Figure 1(a) is a schematic cross-sectional view diagram illustrating a tuneable modulating TOSA package 100 in an example embodiment. Figure 1 (b) is a schematic three-dimensional view of the TOSA package 100. The TOSA package 100 comprises a Hl-V gain chip 102 having a broad band output, a MEMS structure 104 for tuning the wavelength of a laser output signal of the gain chip 102, a coupling element 106 provided between the gain chip 102 and the MEMS structure 104, a modulator 108, an optical isolator 110 provided substantially near to the gain chip 102, a coupling element 112 provided between the modulator 108 and the gain chip 102, a waveguide tap 114 coupled to a monitor photo diode 116 for power adjustment, an optical fiber 118 for output and a coupling element 120 provided between the modulator 108 and the fiber 118. The gain chip 102 comprises a front facet (not shown) functioning as a partial mirror that provides feedback. The components above are provided on an optical bench component in the form of a silicon substrate 122 mounted on a Thermo-Electrical Cooler (TEC) 124 that is coupled to a thermometer/thermistor 126. The thermometer/thermistor 126 is for monitoring temperature and providing feedback for closed loop operation. It will be appreciated that the waveguide tap 114 and the monitor photo diode 116 are not shown in Figure 1 (a) because these components are cross-sectionally co-located with the modulator 108 and the coupling element 120 respectively. In addition, as illustrated in Figures 1(a) and 1(b), the optical axis (see numeral 136) of the TOSA package 100 is aligned using the substrate 122.

In the example embodiment, the components are integrated on a single wafer arrangement. The MEMS structure 104 comprises a MEMS mirror 128 actuated by a MEMS actuator 130. The gain chip 102 and the MEMS structure 104 forms a tuneable laser component.
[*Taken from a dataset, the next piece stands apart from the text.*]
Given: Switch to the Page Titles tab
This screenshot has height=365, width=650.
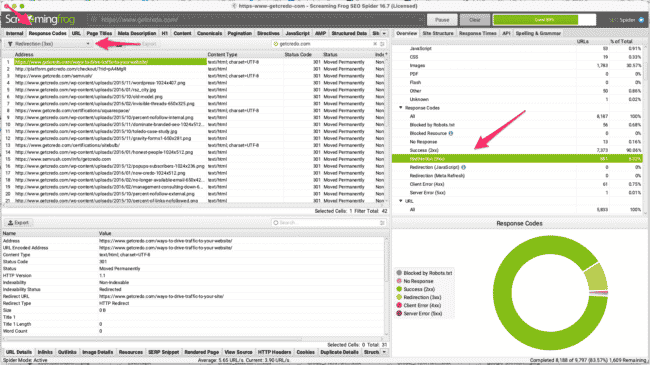Looking at the screenshot, I should (x=99, y=33).
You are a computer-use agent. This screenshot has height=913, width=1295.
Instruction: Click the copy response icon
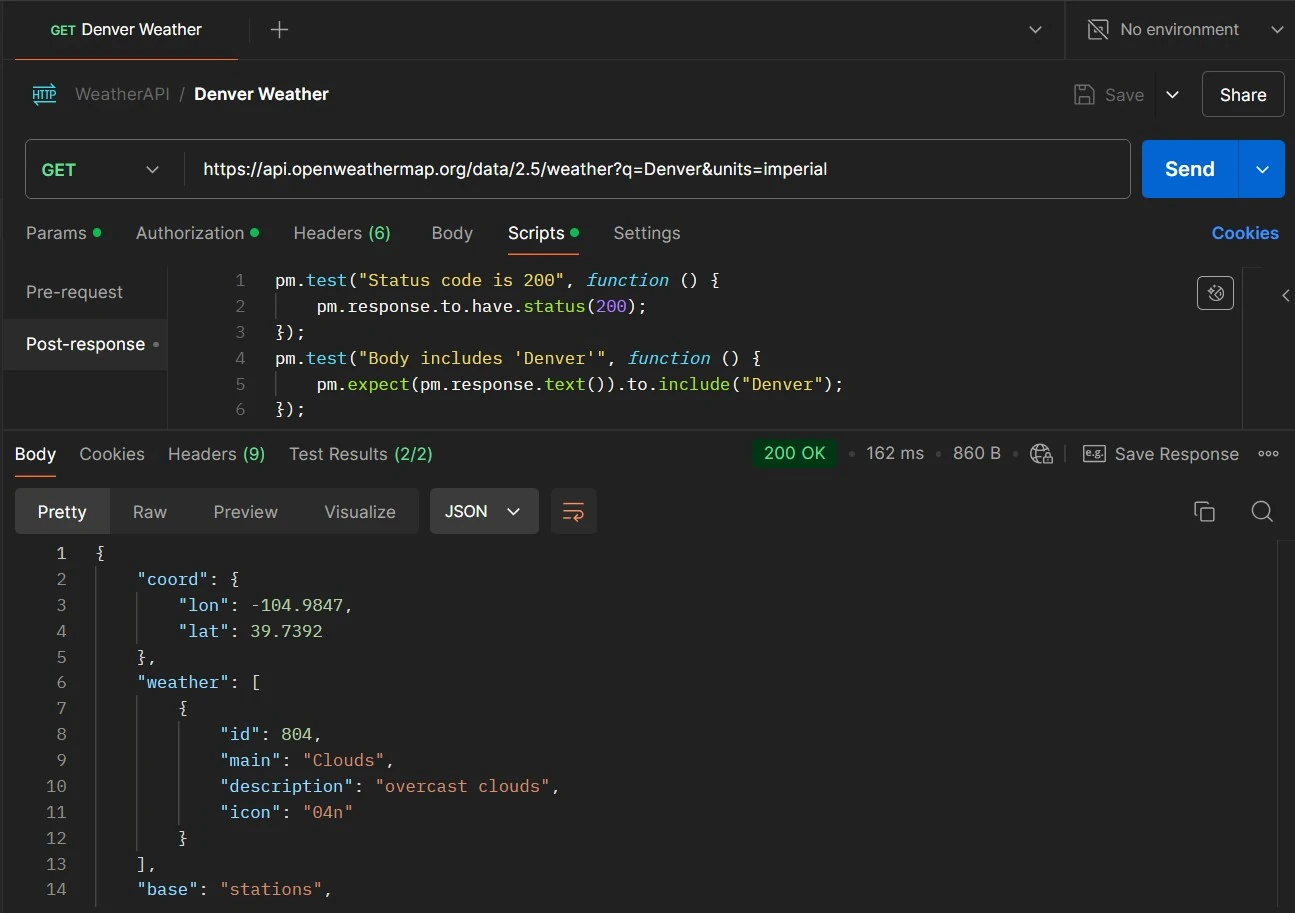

The modulator 108 is external to and provided separately from the tuneable laser component and is preferably formed on silicon for integration. The modulator component, e.g. modulator 108, is used for modulating the laser output signal from the laser component.
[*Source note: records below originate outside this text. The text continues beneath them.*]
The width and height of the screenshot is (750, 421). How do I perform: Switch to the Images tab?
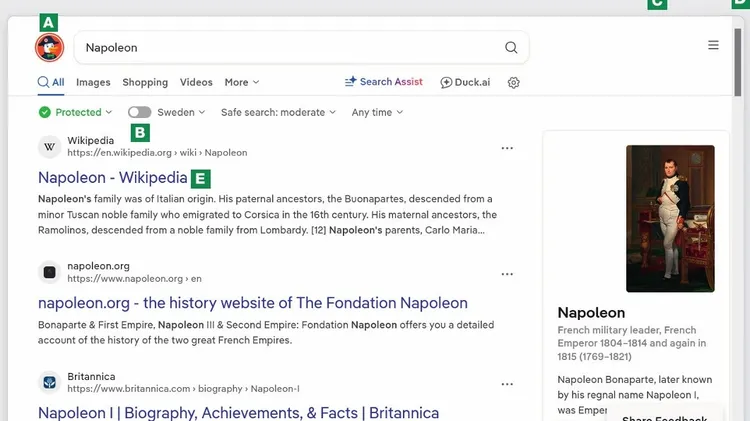coord(93,82)
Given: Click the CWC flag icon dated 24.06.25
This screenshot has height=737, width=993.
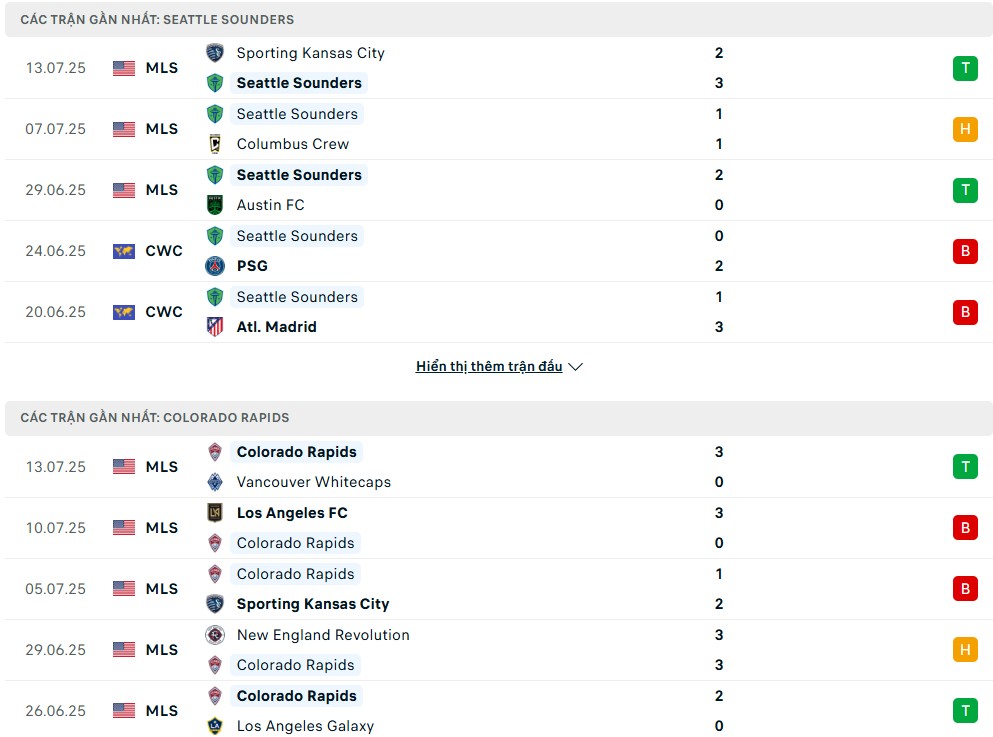Looking at the screenshot, I should click(x=124, y=251).
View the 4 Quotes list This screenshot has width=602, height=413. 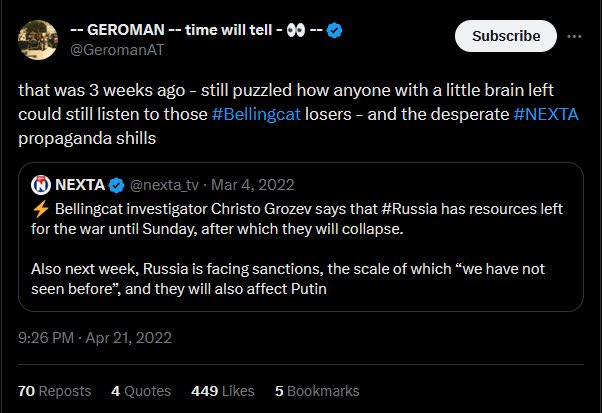141,391
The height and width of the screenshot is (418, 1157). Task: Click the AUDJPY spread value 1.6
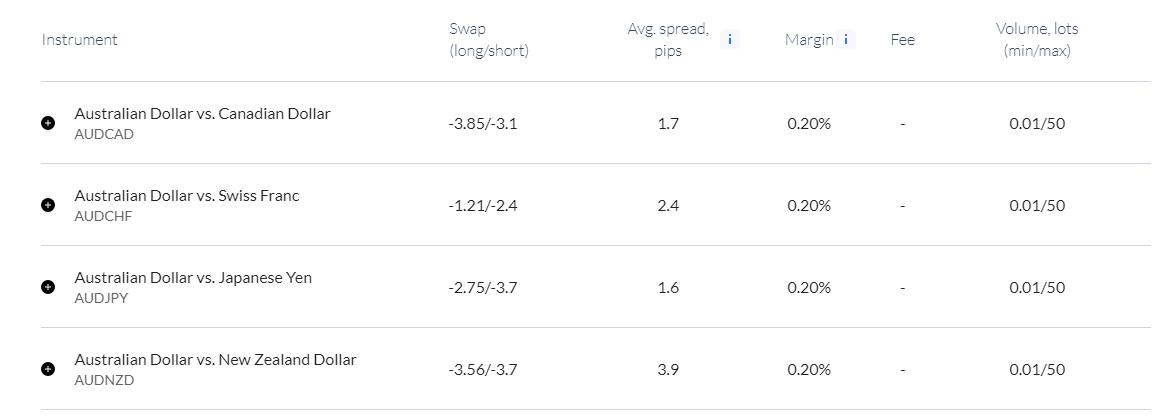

It is to be noted that the optical isolator 110 is an optional component and is preferably included in high frequency optical TOSAs for long haul operations. In the example embodiment, the output of the gain chip 102 is coupled to the silicon optical modulator 108 using a focusing lens as the coupling element 112. The waveguide tap 114 is formed to couple part of the light to the monitor photo diode 116 to control stable optical power output from the TOSA package 100. The output of the modulator 108 is coupled to the fiber 118 directly to output the laser light. The TOSA package 100 is maintained at a stable temperature for reliable operation. This is achieved by using the thermistor 126 for monitoring the temperature and providing the feedback to the TEC 124 that in turn maintains the temperature of the silicon substrate 122. An external TEC Controller (not shown) is used to control the TEC 124 for maintaining the desired temperature.

In the above described example embodiment, an assembly is achieved using silicon micro machining to assemble the components in cavities e.g. 132, 134 formed in the silicon substrate 122 in silicon while maintaining the optical axis (see numeral 136) between the components to a high accuracy. A process is used to integrate a MEMS wafer comprising the MEMS structure 104 with a modulator wafer comprising the modulator 108 into a single wafer arrangement.
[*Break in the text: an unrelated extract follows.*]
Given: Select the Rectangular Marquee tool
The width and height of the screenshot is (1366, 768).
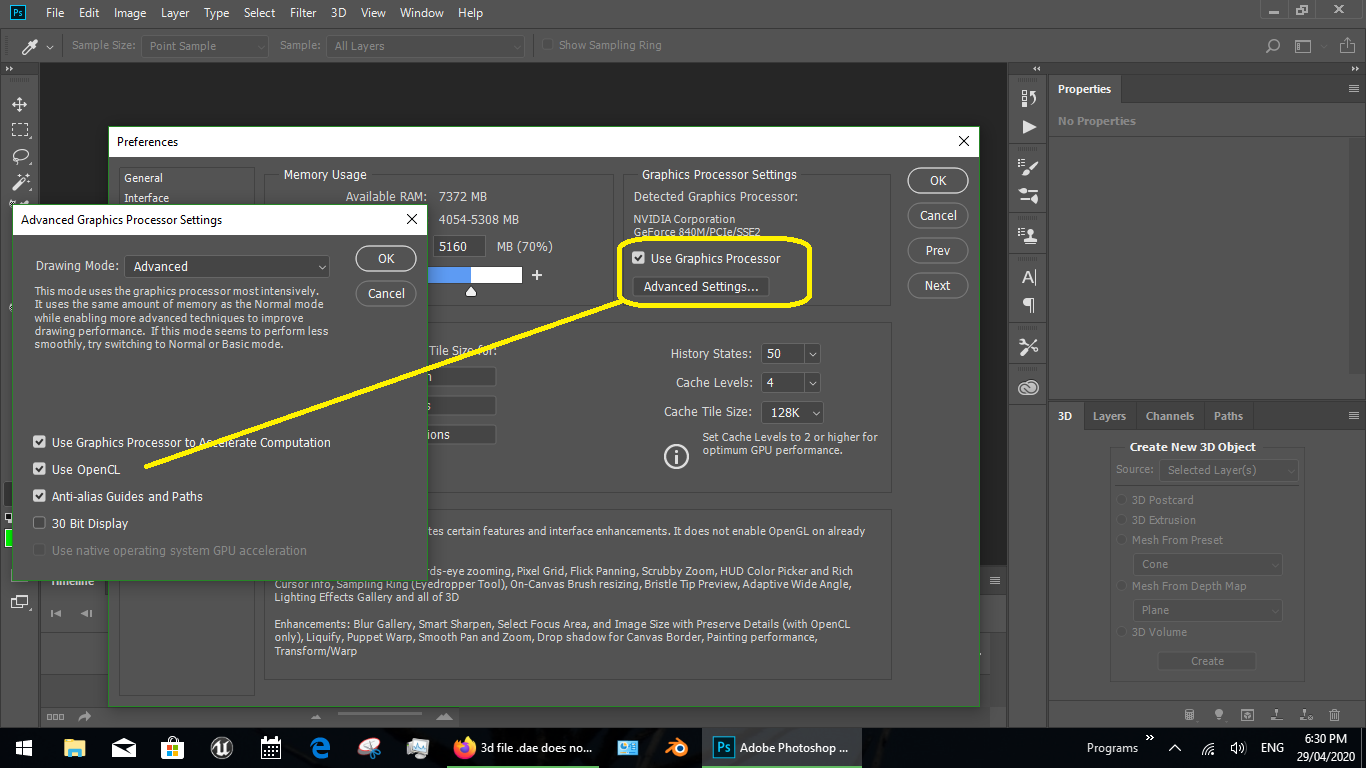Looking at the screenshot, I should (x=20, y=129).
Figure 6 is a schematic diagram illustrating a sample wafer arrangement 600.

The wafer arrangement 600 comprises a first wafer 601 and a second wafer 603, which been bonded together through a wafer-to-wafer bonding process.

The first wafer 601 comprises a recess 605, and the second wafer 603 comprises a protrusion 607, where the protrusion 607 of the second wafer 603 is received in the recess 605 of the first wafer 601 , in order to properly align the first wafer 601 with the second wafer 603 before the wafer-to-wafer bonding process is performed. After the wafer-to-wafer bonding process is performed, additional components may then be fabricated. For example, a MEMS component 609 (such as a mirror, for example) may be fabricated on the second wafer 603 on the area on which the protrusion 607 is fabricated. As MEMS components are typically fabricated within thick structured wafers, the combined thickness of the second wafer 603 together with the protrusion 607 makes the area of the second wafer on which the protrusion is fabricated suitable for fabricating MEMS components. Additionally, other components, such as control electronic components 611 and silicon (Si)-photonic components 613, such as a modulator, may also be fabricated on the first wafer 601.

Further, an optical component 615, such as a lens, may also be fabricated on the first wafer 601 in a further recess 617. An optical component may be larger than typical electronic or photonic components. Therefore, in order to prevent the optical component from protruding out unnecessarily from the surface of the wafer arrangement 600, the optical component may be fabricated in a recess instead, such as the further recess 617, for example.

In the example embodiment, the MEMS tuning part can be integrated with the modulator by a micromachining process (compare arrangement 600 of Figure 6) or by packaging the individual MEMS components, e.g. the MEMS mirror 128 and the MEMS actuator 130, and the modulator components, e.g. the modulator 108, on different substrates, before assembling the respective packages into a single wafer arrangement to increase the cavity length.

In the example embodiment, the MEMS mirror and actuator, the silicon optical modulator and the optical trenches are formed at the wafer level followed by a metallization process using e.g. gold for attaching and electrically connecting the active optical dies to multi layer solder structures formed on the top of the silicon wafer. These structures are not shown in the schematic diagrams due to size constraints.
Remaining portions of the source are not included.